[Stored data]

======

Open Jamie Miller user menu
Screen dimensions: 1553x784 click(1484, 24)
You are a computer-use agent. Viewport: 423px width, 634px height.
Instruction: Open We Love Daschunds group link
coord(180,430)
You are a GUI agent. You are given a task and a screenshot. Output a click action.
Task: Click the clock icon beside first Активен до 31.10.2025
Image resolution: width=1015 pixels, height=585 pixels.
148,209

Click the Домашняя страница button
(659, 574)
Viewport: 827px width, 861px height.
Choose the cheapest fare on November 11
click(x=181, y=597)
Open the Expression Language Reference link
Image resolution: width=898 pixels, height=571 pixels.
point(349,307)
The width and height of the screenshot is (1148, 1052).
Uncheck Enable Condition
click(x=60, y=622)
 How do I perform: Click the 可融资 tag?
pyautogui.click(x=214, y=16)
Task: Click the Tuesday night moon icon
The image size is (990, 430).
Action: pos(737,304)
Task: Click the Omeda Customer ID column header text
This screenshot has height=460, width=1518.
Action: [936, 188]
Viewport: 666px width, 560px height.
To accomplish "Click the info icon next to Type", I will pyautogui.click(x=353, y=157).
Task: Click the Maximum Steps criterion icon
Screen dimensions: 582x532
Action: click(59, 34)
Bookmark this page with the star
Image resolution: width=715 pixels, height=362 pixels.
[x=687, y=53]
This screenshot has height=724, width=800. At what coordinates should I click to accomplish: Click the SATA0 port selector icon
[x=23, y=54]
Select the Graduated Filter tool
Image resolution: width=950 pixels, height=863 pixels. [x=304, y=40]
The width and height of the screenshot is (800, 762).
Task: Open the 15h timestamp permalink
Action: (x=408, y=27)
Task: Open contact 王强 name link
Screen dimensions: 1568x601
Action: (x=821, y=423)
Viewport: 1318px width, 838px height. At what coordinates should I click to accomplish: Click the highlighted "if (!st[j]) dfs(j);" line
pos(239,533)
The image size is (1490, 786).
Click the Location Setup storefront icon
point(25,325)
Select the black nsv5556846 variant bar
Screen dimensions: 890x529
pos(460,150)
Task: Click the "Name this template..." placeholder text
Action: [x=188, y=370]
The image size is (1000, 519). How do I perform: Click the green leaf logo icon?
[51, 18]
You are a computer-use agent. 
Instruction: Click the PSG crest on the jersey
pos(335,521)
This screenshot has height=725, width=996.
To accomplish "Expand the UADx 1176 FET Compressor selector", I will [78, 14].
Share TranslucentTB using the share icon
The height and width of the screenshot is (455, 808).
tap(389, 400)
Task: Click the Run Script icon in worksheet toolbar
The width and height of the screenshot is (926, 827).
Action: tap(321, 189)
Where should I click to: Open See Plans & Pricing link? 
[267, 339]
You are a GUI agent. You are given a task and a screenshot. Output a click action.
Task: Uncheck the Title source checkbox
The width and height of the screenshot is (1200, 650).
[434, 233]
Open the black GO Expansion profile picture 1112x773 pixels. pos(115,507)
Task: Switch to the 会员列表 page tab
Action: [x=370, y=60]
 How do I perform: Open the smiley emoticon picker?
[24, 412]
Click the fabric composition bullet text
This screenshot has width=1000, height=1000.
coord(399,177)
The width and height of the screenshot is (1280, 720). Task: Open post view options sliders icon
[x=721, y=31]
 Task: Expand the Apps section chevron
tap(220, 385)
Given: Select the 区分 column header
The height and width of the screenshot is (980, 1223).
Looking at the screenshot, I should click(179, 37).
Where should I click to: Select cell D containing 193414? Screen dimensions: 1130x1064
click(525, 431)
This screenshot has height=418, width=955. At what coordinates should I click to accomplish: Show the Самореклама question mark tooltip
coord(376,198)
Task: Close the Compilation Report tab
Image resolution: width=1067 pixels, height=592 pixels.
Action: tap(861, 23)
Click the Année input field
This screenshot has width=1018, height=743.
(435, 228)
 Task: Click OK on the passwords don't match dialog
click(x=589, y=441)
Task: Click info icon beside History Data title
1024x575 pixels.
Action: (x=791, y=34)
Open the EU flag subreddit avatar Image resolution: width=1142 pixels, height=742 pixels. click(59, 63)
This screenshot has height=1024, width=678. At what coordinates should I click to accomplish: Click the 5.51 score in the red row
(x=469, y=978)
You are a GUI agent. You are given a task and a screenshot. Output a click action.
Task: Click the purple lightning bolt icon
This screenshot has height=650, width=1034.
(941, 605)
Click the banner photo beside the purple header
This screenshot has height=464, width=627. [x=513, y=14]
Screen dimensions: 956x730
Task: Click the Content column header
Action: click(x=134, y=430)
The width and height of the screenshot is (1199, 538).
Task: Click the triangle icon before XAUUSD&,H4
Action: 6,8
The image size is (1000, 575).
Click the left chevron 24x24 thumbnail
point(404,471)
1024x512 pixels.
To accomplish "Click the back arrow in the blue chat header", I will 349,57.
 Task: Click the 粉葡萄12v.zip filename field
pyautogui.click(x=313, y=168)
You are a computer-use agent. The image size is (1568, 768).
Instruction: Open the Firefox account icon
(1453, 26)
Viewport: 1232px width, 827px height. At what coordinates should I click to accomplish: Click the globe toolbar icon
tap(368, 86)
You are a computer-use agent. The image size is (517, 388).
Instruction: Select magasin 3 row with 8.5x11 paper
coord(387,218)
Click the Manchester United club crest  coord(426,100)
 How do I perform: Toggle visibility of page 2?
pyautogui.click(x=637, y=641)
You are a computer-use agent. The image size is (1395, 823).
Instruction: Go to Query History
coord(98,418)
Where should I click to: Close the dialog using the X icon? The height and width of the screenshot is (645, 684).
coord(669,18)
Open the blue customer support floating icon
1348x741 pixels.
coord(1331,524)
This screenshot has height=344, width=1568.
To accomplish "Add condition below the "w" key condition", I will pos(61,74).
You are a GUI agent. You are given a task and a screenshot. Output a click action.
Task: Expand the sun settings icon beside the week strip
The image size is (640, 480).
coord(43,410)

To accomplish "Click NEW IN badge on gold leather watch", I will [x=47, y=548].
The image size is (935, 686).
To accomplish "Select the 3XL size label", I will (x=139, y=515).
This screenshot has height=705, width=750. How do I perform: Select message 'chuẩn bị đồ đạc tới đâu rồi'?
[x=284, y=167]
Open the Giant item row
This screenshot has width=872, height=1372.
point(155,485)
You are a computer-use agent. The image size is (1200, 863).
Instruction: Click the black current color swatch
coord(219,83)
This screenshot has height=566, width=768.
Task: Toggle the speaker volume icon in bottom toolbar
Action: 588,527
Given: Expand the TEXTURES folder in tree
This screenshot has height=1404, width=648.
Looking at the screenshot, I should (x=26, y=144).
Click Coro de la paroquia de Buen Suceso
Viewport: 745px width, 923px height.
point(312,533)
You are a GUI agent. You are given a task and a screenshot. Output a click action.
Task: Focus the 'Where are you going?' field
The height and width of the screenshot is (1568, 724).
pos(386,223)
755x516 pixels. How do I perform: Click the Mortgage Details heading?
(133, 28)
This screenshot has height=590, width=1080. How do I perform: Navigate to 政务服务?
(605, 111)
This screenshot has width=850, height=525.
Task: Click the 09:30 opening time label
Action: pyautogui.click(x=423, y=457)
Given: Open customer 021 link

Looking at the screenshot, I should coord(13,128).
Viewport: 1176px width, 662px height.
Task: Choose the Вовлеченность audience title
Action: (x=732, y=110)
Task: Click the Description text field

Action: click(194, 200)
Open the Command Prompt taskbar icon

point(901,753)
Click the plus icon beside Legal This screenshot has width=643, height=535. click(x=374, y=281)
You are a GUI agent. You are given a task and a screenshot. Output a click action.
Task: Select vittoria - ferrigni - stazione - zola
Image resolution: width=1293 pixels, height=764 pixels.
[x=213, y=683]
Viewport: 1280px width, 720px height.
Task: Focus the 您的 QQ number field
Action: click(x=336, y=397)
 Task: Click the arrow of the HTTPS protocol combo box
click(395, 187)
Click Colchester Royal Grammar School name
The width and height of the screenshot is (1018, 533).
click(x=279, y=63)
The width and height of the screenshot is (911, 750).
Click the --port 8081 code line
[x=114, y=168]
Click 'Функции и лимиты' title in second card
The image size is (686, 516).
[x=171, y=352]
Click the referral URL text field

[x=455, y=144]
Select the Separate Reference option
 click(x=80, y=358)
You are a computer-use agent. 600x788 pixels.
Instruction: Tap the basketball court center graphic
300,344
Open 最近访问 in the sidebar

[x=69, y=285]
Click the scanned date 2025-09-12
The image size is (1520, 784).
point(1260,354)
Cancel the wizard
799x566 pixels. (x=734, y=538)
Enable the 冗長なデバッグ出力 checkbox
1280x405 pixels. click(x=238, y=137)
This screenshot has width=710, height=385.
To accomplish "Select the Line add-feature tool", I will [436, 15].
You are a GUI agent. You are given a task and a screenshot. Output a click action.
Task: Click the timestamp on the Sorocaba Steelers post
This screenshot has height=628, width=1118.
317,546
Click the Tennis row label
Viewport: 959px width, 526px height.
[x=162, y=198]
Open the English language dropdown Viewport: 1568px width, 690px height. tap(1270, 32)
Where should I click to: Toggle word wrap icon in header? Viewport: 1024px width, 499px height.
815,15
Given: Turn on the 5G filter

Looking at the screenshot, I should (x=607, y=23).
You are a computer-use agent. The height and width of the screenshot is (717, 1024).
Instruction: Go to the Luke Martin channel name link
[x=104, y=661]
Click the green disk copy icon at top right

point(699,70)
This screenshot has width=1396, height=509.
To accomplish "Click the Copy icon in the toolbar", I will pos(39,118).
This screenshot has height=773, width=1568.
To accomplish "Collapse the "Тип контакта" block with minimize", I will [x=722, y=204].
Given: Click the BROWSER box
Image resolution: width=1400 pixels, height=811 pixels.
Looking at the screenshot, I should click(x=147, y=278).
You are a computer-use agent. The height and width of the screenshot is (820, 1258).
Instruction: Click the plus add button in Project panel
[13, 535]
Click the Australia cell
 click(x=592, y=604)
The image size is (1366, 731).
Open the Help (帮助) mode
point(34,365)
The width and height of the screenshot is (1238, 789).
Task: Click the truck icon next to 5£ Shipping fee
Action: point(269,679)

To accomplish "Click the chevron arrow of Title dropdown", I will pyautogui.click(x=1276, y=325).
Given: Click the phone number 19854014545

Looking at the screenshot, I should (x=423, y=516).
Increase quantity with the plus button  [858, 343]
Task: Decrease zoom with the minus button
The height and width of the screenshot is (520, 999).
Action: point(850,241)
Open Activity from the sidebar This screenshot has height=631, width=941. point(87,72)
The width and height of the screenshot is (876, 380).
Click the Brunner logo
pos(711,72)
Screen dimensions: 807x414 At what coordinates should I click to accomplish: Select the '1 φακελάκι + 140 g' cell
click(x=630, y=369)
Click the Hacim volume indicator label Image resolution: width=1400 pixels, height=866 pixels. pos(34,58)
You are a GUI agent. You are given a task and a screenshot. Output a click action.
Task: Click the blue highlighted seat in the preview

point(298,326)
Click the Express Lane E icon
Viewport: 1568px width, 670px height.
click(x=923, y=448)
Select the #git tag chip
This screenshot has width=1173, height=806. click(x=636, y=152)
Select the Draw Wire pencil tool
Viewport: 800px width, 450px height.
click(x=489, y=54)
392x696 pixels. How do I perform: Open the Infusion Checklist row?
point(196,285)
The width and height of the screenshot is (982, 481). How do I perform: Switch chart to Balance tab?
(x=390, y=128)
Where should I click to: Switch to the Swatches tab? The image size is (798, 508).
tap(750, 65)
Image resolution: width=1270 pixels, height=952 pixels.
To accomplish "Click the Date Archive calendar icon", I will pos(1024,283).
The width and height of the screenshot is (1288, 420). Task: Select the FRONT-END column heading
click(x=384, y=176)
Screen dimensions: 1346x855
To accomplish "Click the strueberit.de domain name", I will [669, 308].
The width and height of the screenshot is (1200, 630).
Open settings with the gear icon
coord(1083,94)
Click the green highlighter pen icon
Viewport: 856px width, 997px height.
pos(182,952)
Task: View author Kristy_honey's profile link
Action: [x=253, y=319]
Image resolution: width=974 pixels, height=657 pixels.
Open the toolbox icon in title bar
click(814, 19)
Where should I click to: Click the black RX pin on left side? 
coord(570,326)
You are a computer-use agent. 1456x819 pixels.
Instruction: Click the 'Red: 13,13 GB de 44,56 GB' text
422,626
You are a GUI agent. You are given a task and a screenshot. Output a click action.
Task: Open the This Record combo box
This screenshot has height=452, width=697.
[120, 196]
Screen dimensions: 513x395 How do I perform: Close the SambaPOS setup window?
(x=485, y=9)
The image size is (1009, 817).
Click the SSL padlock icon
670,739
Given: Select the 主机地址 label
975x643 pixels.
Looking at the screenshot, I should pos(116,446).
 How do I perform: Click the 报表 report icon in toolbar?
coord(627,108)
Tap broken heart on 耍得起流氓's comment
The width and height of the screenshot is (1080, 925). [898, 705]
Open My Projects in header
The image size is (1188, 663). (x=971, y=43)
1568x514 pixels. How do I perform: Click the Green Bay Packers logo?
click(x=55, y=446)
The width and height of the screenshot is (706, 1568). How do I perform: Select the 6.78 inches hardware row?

======

▶ _EXERCISE BRIEF_:
From the data above, output exactly the lines between the one containing "This screenshot has height=344, width=1568." and the one containing "Task: Expand the sun", counting both of them.

▶ _RESULT OF THE EXERCISE_:
This screenshot has height=344, width=1568.
To accomplish "Add condition below the "w" key condition", I will pos(61,74).
You are a GUI agent. You are given a task and a screenshot. Output a click action.
Task: Expand the sun settings icon beside the week strip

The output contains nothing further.